§ **DATA IN THIS EXERCISE**:
┌──

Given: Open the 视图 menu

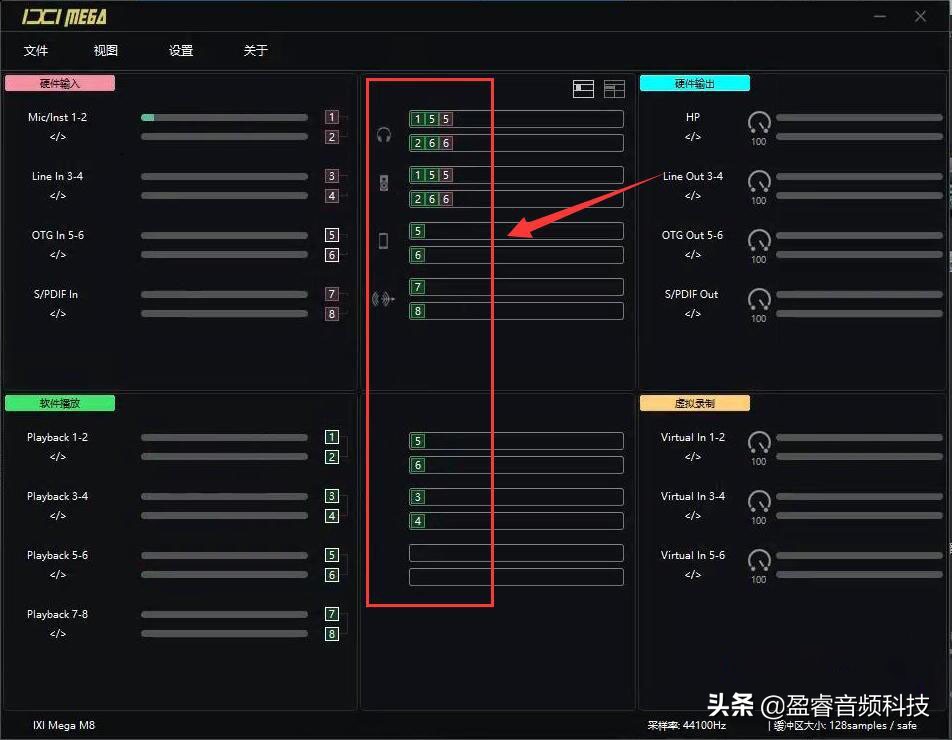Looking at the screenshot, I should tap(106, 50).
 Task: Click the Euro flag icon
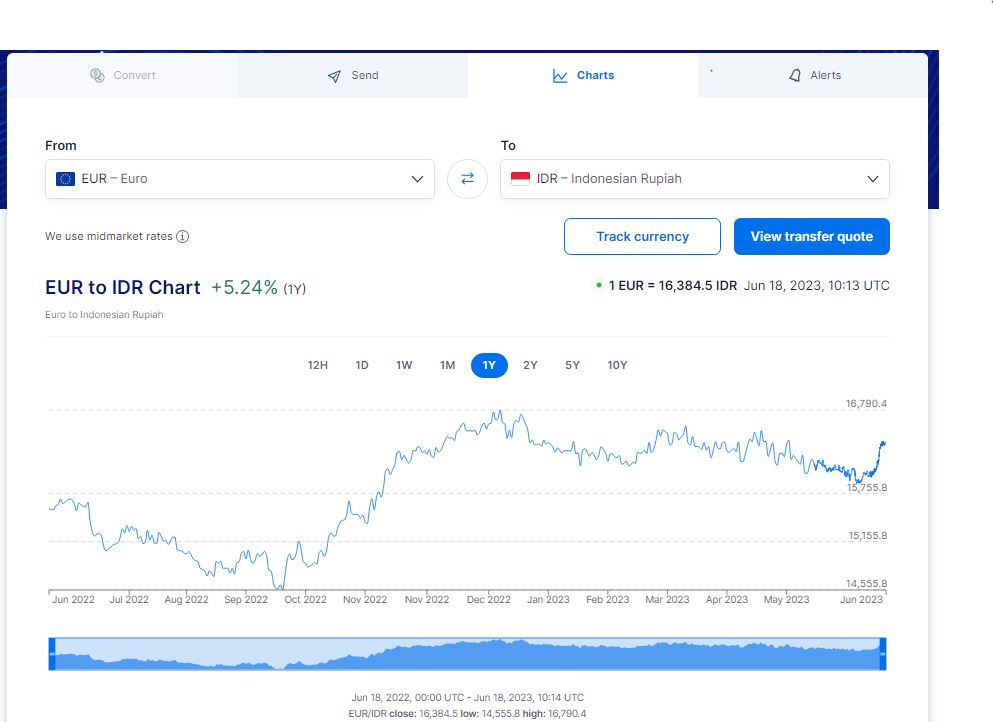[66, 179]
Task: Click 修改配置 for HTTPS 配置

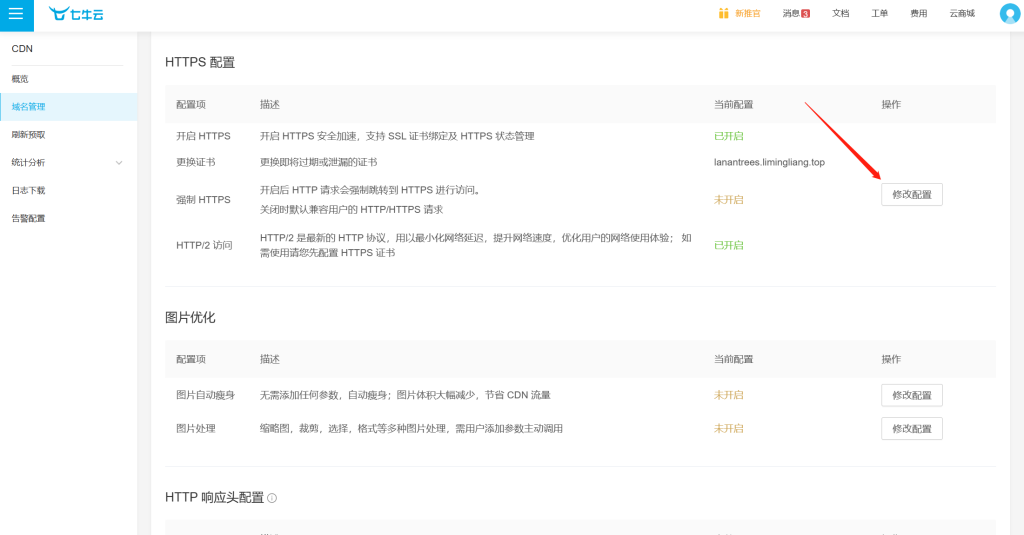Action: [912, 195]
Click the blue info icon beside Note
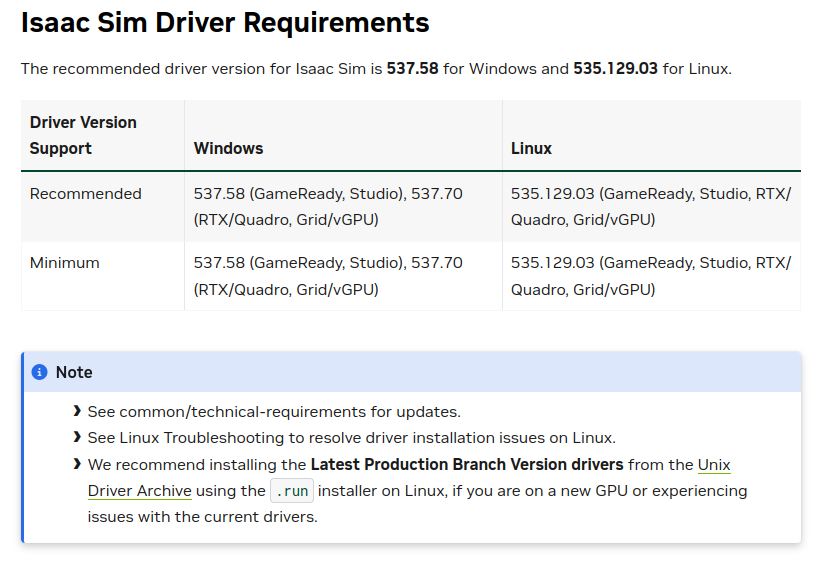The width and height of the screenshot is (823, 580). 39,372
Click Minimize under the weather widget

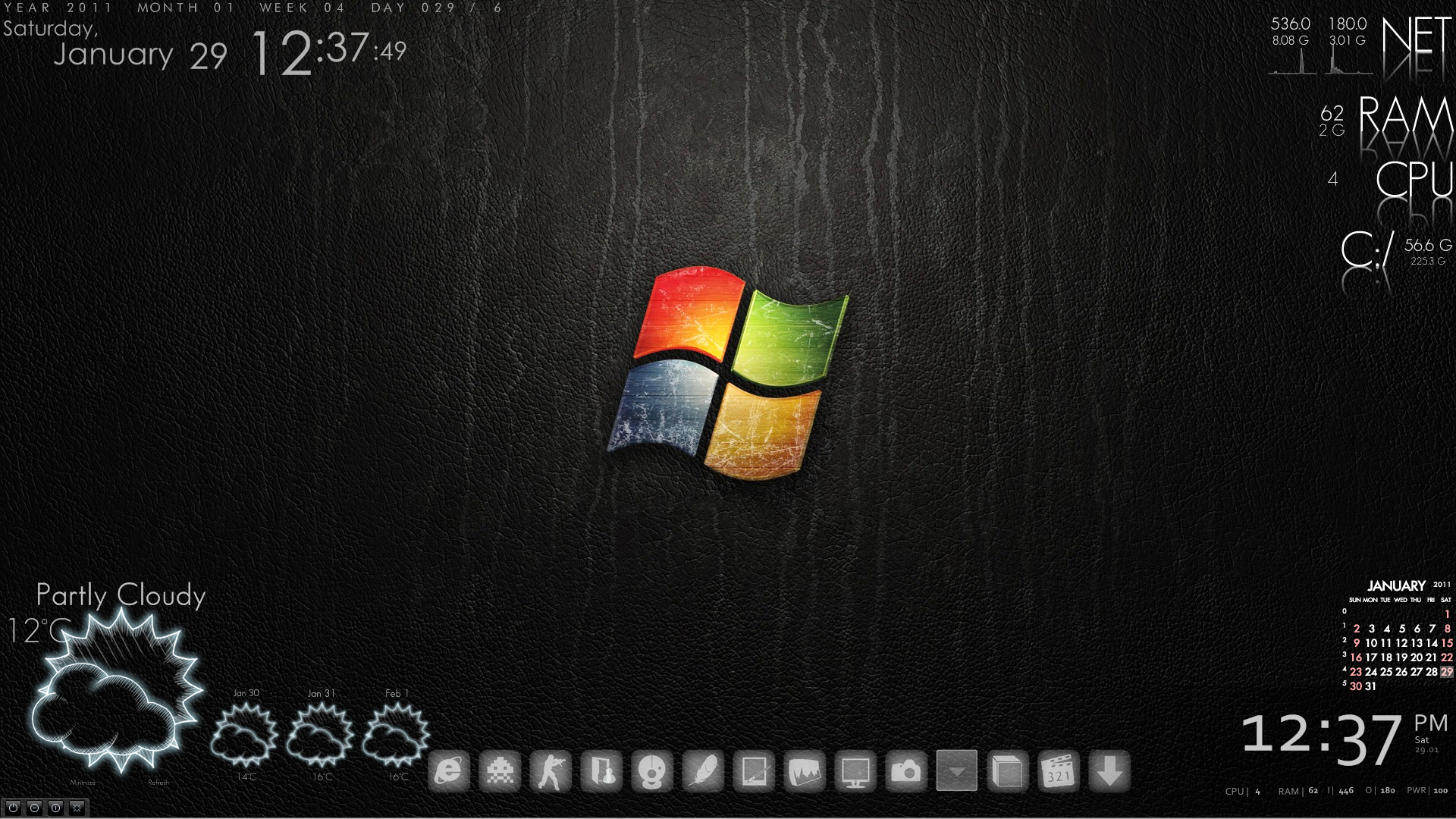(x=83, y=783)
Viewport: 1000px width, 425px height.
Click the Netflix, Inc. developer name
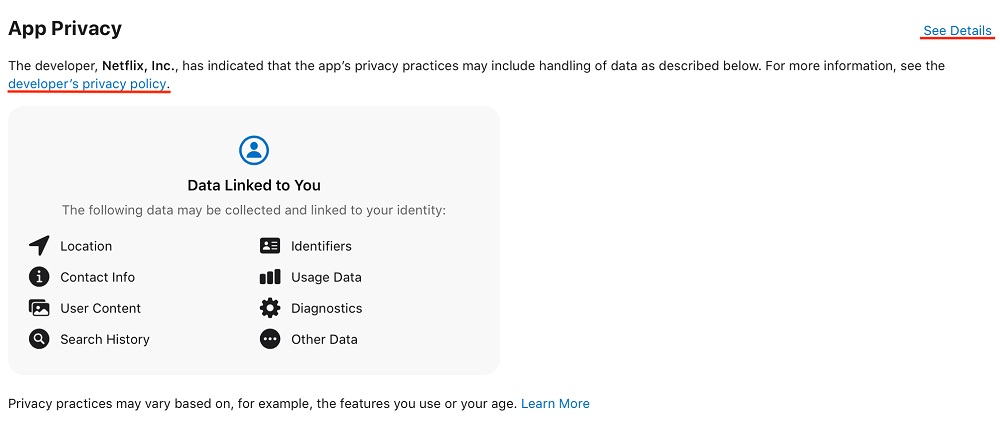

└──
┌──

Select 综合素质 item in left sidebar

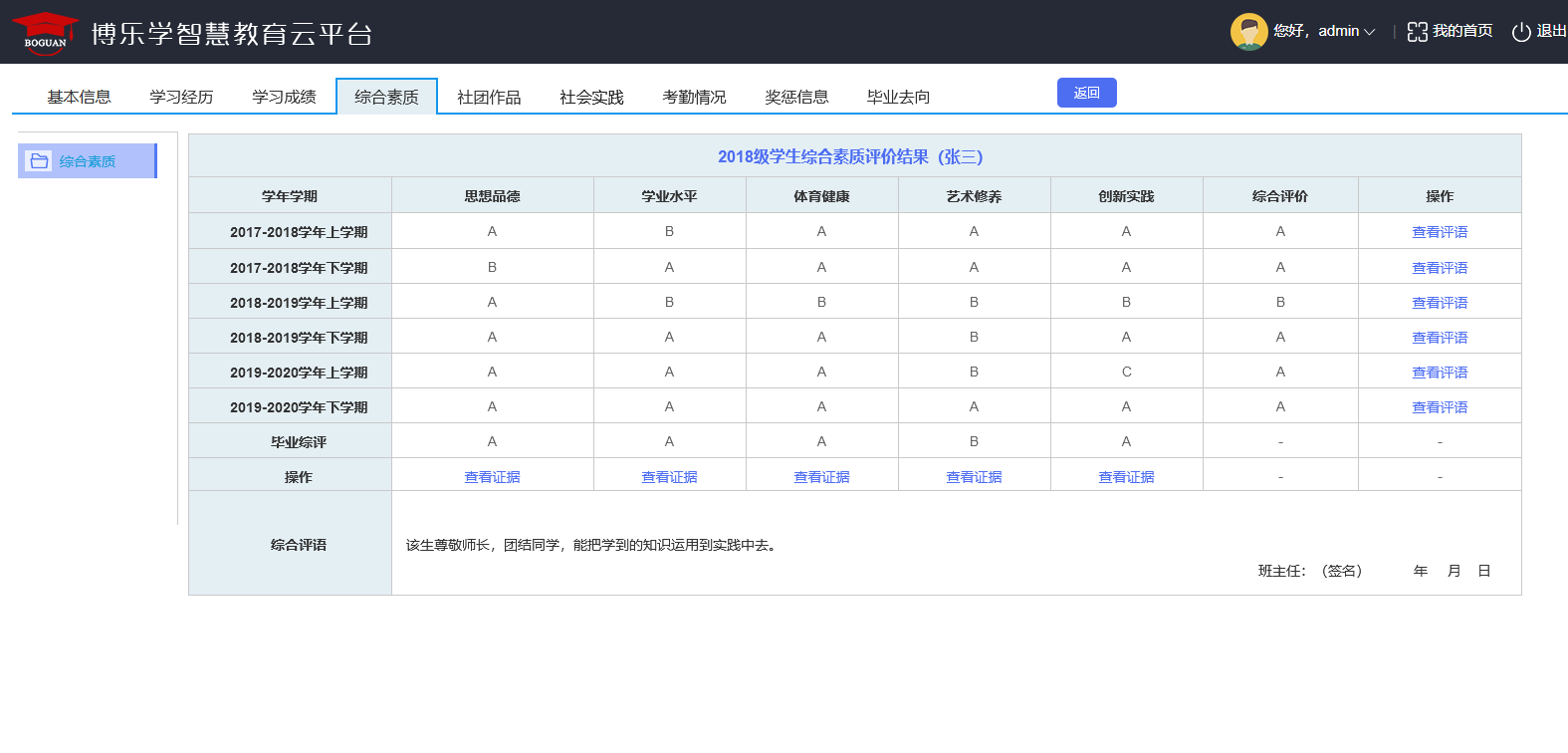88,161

└──

§ **WHAT TO DO**: Echo the entries from the line with "Click the blue info icon beside Note" up to and including the line with "Click the Netflix, Inc. developer name". Leave the pictures out of your answer.

§ **RESULT OF THE TASK**:
Click the blue info icon beside Note
The width and height of the screenshot is (823, 580). 39,372
Click Minimize under the weather widget

(x=83, y=783)
Viewport: 1000px width, 425px height.
Click the Netflix, Inc. developer name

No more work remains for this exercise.